WRITTEN REQUEST: Convert every line of the listing below into a numbered list, omitting the blank lines.

THE INPUT:
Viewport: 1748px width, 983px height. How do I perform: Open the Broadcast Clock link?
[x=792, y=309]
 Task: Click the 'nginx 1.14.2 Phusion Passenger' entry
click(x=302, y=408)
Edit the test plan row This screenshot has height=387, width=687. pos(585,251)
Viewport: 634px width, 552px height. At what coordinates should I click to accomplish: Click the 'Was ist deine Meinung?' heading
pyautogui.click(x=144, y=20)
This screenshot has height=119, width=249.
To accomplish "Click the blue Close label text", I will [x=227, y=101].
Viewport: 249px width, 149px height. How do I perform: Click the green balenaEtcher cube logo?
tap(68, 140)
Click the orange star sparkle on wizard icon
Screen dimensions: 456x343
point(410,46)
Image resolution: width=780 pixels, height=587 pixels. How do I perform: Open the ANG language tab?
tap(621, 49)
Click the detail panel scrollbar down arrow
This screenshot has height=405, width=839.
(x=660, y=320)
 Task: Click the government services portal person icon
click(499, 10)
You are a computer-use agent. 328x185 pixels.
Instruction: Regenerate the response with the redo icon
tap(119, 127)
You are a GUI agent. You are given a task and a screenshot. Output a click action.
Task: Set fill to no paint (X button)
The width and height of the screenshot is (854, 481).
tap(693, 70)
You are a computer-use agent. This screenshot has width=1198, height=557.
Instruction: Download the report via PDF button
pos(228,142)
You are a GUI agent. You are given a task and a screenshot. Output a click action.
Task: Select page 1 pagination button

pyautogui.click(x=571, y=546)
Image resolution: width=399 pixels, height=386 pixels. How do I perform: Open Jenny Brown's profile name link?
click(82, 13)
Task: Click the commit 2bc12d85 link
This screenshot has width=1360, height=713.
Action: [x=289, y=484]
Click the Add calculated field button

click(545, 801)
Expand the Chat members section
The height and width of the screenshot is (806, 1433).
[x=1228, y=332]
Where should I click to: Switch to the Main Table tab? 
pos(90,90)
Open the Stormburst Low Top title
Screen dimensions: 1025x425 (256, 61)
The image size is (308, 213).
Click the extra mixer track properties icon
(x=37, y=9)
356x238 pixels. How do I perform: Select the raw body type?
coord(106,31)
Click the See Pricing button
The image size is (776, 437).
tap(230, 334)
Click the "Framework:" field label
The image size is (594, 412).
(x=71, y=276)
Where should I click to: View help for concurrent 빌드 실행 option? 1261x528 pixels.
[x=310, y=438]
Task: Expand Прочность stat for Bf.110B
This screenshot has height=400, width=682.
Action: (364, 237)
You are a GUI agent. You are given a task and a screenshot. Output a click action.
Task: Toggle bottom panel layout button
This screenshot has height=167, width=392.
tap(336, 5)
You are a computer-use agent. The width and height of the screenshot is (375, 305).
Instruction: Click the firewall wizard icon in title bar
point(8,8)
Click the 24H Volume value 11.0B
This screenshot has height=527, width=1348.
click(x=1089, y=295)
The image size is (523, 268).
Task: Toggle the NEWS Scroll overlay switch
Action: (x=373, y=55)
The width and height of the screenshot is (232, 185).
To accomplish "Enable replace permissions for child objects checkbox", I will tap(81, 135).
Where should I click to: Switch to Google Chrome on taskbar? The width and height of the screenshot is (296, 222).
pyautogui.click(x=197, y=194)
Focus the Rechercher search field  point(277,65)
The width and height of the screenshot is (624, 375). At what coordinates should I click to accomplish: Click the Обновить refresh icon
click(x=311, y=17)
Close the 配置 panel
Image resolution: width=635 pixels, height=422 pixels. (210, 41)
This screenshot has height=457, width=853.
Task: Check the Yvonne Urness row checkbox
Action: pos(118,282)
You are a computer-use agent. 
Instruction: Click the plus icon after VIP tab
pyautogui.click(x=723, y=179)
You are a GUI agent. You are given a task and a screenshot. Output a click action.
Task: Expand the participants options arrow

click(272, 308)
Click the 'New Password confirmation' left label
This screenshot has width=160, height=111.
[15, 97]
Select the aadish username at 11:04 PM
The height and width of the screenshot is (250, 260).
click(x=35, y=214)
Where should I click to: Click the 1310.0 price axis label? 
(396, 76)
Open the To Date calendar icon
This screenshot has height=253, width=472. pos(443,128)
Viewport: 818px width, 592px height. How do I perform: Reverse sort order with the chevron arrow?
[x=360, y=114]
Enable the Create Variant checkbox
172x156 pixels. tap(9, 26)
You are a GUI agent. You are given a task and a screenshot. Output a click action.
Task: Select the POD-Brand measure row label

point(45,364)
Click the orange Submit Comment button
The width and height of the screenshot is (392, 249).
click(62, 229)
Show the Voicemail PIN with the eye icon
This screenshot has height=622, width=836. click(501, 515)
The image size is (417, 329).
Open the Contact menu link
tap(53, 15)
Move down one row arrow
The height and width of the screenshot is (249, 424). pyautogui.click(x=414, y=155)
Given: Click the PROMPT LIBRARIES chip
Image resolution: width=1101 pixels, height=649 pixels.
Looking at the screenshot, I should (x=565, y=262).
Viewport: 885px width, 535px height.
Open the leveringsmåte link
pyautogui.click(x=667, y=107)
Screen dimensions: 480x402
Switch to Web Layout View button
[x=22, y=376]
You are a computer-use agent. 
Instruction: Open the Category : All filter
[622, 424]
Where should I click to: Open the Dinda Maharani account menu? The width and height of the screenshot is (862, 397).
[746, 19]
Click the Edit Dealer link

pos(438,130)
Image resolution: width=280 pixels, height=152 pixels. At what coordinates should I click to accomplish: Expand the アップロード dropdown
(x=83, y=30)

SOLUTION FOR THIS TASK:
1. Viewport: 1748px width, 983px height. How do I perform: Open the Broadcast Clock link?
2. [x=792, y=309]
3.  Task: Click the 'nginx 1.14.2 Phusion Passenger' entry
4. click(x=302, y=408)
5. Edit the test plan row This screenshot has height=387, width=687. pos(585,251)
6. Viewport: 634px width, 552px height. At what coordinates should I click to accomplish: Click the 'Was ist deine Meinung?' heading
7. pyautogui.click(x=144, y=20)
8. This screenshot has height=119, width=249.
9. To accomplish "Click the blue Close label text", I will [x=227, y=101].
10. Viewport: 249px width, 149px height. How do I perform: Click the green balenaEtcher cube logo?
11. tap(68, 140)
12. Click the orange star sparkle on wizard icon
13. Screen dimensions: 456x343
14. point(410,46)
15. Image resolution: width=780 pixels, height=587 pixels. How do I perform: Open the ANG language tab?
16. tap(621, 49)
17. Click the detail panel scrollbar down arrow
18. This screenshot has height=405, width=839.
19. (x=660, y=320)
20.  Task: Click the government services portal person icon
21. click(499, 10)
22. You are a computer-use agent. 328x185 pixels.
23. Instruction: Regenerate the response with the redo icon
24. tap(119, 127)
25. You are a GUI agent. You are given a task and a screenshot. Output a click action.
26. Task: Set fill to no paint (X button)
27. The width and height of the screenshot is (854, 481).
28. tap(693, 70)
29. You are a computer-use agent. This screenshot has width=1198, height=557.
30. Instruction: Download the report via PDF button
31. pos(228,142)
32. You are a GUI agent. You are given a task and a screenshot. Output a click action.
33. Task: Select page 1 pagination button
34. pyautogui.click(x=571, y=546)
35. Image resolution: width=399 pixels, height=386 pixels. How do I perform: Open Jenny Brown's profile name link?
36. click(82, 13)
37. Task: Click the commit 2bc12d85 link
38. This screenshot has width=1360, height=713.
39. Action: [x=289, y=484]
40. Click the Add calculated field button
41. click(545, 801)
42. Expand the Chat members section
43. The height and width of the screenshot is (806, 1433).
44. [x=1228, y=332]
45. Where should I click to: Switch to the Main Table tab? 
46. pos(90,90)
47. Open the Stormburst Low Top title
48. Screen dimensions: 1025x425 (256, 61)
49. The image size is (308, 213).
50. Click the extra mixer track properties icon
51. (x=37, y=9)
52. 356x238 pixels. How do I perform: Select the raw body type?
53. coord(106,31)
54. Click the See Pricing button
55. The image size is (776, 437).
56. tap(230, 334)
57. Click the "Framework:" field label
58. The image size is (594, 412).
59. (x=71, y=276)
60. Where should I click to: View help for concurrent 빌드 실행 option? 1261x528 pixels.
61. [x=310, y=438]
62. Task: Expand Прочность stat for Bf.110B
63. This screenshot has height=400, width=682.
64. Action: (364, 237)
65. You are a GUI agent. You are given a task and a screenshot. Output a click action.
66. Task: Toggle bottom panel layout button
67. This screenshot has height=167, width=392.
68. tap(336, 5)
69. You are a computer-use agent. The width and height of the screenshot is (375, 305).
70. Instruction: Click the firewall wizard icon in title bar
71. point(8,8)
72. Click the 24H Volume value 11.0B
73. This screenshot has height=527, width=1348.
74. click(x=1089, y=295)
75. The image size is (523, 268).
76. Task: Toggle the NEWS Scroll overlay switch
77. Action: (x=373, y=55)
78. The width and height of the screenshot is (232, 185).
79. To accomplish "Enable replace permissions for child objects checkbox", I will tap(81, 135).
80. Where should I click to: Switch to Google Chrome on taskbar? The width and height of the screenshot is (296, 222).
81. pyautogui.click(x=197, y=194)
82. Focus the Rechercher search field  point(277,65)
83. The width and height of the screenshot is (624, 375). At what coordinates should I click to accomplish: Click the Обновить refresh icon
84. click(x=311, y=17)
85. Close the 配置 panel
86. Image resolution: width=635 pixels, height=422 pixels. (210, 41)
87. This screenshot has height=457, width=853.
88. Task: Check the Yvonne Urness row checkbox
89. Action: pos(118,282)
90. You are a computer-use agent. 
91. Instruction: Click the plus icon after VIP tab
92. pyautogui.click(x=723, y=179)
93. You are a GUI agent. You are given a task and a screenshot. Output a click action.
94. Task: Expand the participants options arrow
95. click(272, 308)
96. Click the 'New Password confirmation' left label
97. This screenshot has width=160, height=111.
98. [15, 97]
99. Select the aadish username at 11:04 PM
100. The height and width of the screenshot is (250, 260).
101. click(x=35, y=214)
102. Where should I click to: Click the 1310.0 price axis label? 
103. (396, 76)
104. Open the To Date calendar icon
105. This screenshot has height=253, width=472. pos(443,128)
106. Viewport: 818px width, 592px height. How do I perform: Reverse sort order with the chevron arrow?
107. [x=360, y=114]
108. Enable the Create Variant checkbox
109. 172x156 pixels. tap(9, 26)
110. You are a GUI agent. You are given a task and a screenshot. Output a click action.
111. Task: Select the POD-Brand measure row label
112. point(45,364)
113. Click the orange Submit Comment button
114. The width and height of the screenshot is (392, 249).
115. click(62, 229)
116. Show the Voicemail PIN with the eye icon
117. This screenshot has height=622, width=836. click(501, 515)
118. The image size is (417, 329).
119. Open the Contact menu link
120. tap(53, 15)
121. Move down one row arrow
122. The height and width of the screenshot is (249, 424). pyautogui.click(x=414, y=155)
123. Given: Click the PROMPT LIBRARIES chip
124. Image resolution: width=1101 pixels, height=649 pixels.
125. Looking at the screenshot, I should (x=565, y=262).
126. Viewport: 885px width, 535px height.
127. Open the leveringsmåte link
128. pyautogui.click(x=667, y=107)
129. Screen dimensions: 480x402
130. Switch to Web Layout View button
131. [x=22, y=376]
132. You are a computer-use agent. 
133. Instruction: Open the Category : All filter
134. [622, 424]
135. Where should I click to: Open the Dinda Maharani account menu? The width and height of the screenshot is (862, 397).
136. [746, 19]
137. Click the Edit Dealer link
138. pos(438,130)
139. Image resolution: width=280 pixels, height=152 pixels. At what coordinates should I click to accomplish: Expand the アップロード dropdown
140. (x=83, y=30)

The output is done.